The Scottish Government has also funded Jo’s Cervical Cancer Trust to carry out work to raise awareness of HPV and its implications for screening, and I expect that work to pick up pace throughout the year. Finally, as I mentioned, later in the year we hope to launch a campaign to raise awareness of cervical screening. We will work to accompany that with wider messaging around HPV.
It is, indeed, a deeply concerning statement. I will ask about two points. When were the Scottish ministers first made aware of this serious adverse event? Given that this is not the first time, sadly, that we have heard of errors in the cervical screening programme—last year, NHS National Services Scotland had to apologise for a two-month delay to screening invitation letters for around 1,500 patients due to what it referred to as a technical fault—and given the pressures that the NHS is currently under, how are ministers working to reassure women that the screening programme is fit for purpose? Will the minister look at undertaking a review of the programme?
We have worked really hard. As I said in a previous answer, we were first made aware of this on 9 March 2021. Officials were made aware and ministers were also informed on the same day. Everyone involved has worked extremely hard to identify the women involved. They first ensured that the systems were corrected so that the error could not be made again and, secondly, ensured that we could correctly identify the women and contact them with high-quality information, providing access to tests and screening at their GP or gynaecological appointments, if that was the more appropriate route. At the moment, our highest priority is to ensure that we are completely aware of who is involved and to contact them as quickly as we can and ensure that they have an appropriate pathway forward.
The situation is, indeed, deeply concerning. Our thoughts are with all the women affected. I appreciate what the minister has said about funding for the Jo’s
Cervical Cancer Trust helpline to support anyone who is concerned, but will she confirm that the funding will last for as long as it is needed and that all sufficient resources will be given to the trust to ensure comprehensive individual support? Further to that support, will the minister advise what is being provided to GPs and other health professionals, who may be the first point of contact for women but who are in the midst of remobilisation from Covid?
I thank Paul O’Kane for that question, which enables me to put on record that I am extremely grateful to Jo’s Cervical Cancer Trust for running its helpline. It has enormous expertise in supporting people who have questions and concerns about screening or the risk of cervical cancer. We have given extra funding to ensure that the trust can cope with the extra calls that we anticipate, and I would be more than happy to have discussions with the trust, should more funding be required.

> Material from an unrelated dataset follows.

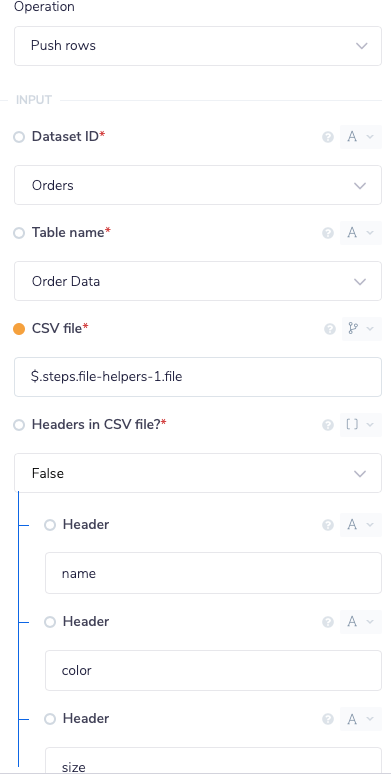Expand the False headers dropdown

point(198,473)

As I said, the letters to the women who have been wrongly excluded from the programme went out on Tuesday. At the same time, letters went directly to their GPs. The letters to the women include not only details that are personal to them but an information leaflet with general information and frequently asked questions from women. A similar format was used for the GPs, who were sent information that included a set of questions and answers.
As I said in a previous answer, we have contacted many people in health boards and the royal colleges of various professions to ensure that, as far as possible, everyone who might ask questions about their situation will be well armed with information, in order to reassure women and give them confidence that their care is in safe hands.